Begin Excerpt to read
Improve support for 512-bit Vector<T> #111472

saucecontrol · 2025-01-15T21:44:49Z

Fixes tests that had bogus failures (e.g. not enough test data)
Adds tests to cover some existing broken paths
Fixes JIT and CoreLib paths that did not support 512-bit Vector<T> or assumed AVX2 support meant Vector<T> was 256-bit
Enables support for --max-vectort-bitwidth:512 in AOT and adds a smoke test for it
Ensures Vector<T> is no larger than PreferredVectorBitWidth

Tests pass locally (AVX-512 machine) with DOTNET_MaxVectorTBitWidth=512 and DOTNET_MaxVectorTBitWidth=128

I believe this also addresses any problems that prevented opportunistic enablement of AVX2 on AOT when AVX is enabled, but I'll do some more testing around that and make a separate PR for that change if all is well.

saucecontrol

CC @tannergooding. This is ready for review.

Would it be all right to add the alt-sized Vector<T> configs to one of the jitstress-isas pipelines?

saucecontrol · 2025-01-16T02:44:48Z

src/tests/readytorun/HardwareIntrinsics/X86/CpuId_R2R_Avx.csproj

@@ -17,6 +17,6 @@
  </PropertyGroup>

  <ItemGroup>
-    <Compile Include="CpuId.cs" />
+    <Compile Include="../../../JIT/HardwareIntrinsics/X86/X86Base/CpuId.cs" />


The local copy of these tests had been bit rotting for a while. I could bring it up to date, but it seems reasonable to just share it with JIT.
End Excerpt to read
Begin Extracted material
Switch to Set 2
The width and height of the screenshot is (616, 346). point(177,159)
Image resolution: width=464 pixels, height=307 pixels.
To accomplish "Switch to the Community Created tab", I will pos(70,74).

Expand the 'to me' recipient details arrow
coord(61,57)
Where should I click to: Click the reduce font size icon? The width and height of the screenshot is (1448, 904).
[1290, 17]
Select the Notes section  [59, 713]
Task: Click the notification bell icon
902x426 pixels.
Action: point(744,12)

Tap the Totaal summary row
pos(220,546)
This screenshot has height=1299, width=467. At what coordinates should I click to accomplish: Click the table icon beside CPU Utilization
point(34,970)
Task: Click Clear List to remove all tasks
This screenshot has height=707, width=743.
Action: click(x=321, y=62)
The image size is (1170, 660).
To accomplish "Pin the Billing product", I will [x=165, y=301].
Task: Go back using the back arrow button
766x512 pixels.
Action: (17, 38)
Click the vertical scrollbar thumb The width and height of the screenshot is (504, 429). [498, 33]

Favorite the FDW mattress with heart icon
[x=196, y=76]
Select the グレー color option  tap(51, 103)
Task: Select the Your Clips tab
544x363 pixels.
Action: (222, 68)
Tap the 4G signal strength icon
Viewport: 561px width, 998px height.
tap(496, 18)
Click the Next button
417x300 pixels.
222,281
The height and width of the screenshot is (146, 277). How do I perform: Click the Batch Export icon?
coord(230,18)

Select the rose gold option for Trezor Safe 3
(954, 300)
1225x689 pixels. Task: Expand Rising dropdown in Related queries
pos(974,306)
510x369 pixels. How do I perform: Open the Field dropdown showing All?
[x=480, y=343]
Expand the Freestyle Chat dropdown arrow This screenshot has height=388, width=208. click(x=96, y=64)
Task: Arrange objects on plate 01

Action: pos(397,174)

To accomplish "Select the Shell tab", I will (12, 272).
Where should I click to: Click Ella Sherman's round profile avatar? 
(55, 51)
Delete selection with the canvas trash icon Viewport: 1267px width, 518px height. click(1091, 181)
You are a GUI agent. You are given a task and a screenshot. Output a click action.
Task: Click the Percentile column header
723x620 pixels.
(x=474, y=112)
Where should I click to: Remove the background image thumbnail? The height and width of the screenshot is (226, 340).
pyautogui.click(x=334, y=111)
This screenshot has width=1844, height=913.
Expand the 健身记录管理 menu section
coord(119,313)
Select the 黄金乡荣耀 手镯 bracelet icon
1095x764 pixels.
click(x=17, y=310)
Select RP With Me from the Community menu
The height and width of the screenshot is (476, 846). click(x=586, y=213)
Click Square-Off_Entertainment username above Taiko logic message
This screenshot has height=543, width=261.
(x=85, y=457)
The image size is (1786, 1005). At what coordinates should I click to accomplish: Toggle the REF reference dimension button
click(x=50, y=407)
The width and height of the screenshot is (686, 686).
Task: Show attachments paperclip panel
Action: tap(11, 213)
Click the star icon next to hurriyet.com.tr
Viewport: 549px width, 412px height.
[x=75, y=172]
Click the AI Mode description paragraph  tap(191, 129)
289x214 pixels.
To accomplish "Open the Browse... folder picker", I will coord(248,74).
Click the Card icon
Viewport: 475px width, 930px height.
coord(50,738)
End Extracted material
** To do **
1) Extract the passage from the pull request discussion starting with "saucecontrol · 2025-01-15T21:44:49Z" and going on through "all is well.", copying it exactly.
2) Show every line of the entries that contains the string "Switch", matching case.

** Answers given **
1)
saucecontrol · 2025-01-15T21:44:49Z

Fixes tests that had bogus failures (e.g. not enough test data)
Adds tests to cover some existing broken paths
Fixes JIT and CoreLib paths that did not support 512-bit Vector<T> or assumed AVX2 support meant Vector<T> was 256-bit
Enables support for --max-vectort-bitwidth:512 in AOT and adds a smoke test for it
Ensures Vector<T> is no larger than PreferredVectorBitWidth

Tests pass locally (AVX-512 machine) with DOTNET_MaxVectorTBitWidth=512 and DOTNET_MaxVectorTBitWidth=128

I believe this also addresses any problems that prevented opportunistic enablement of AVX2 on AOT when AVX is enabled, but I'll do some more testing around that and make a separate PR for that change if all is well.

2)
Switch to Set 2
To accomplish "Switch to the Community Created tab", I will pos(70,74).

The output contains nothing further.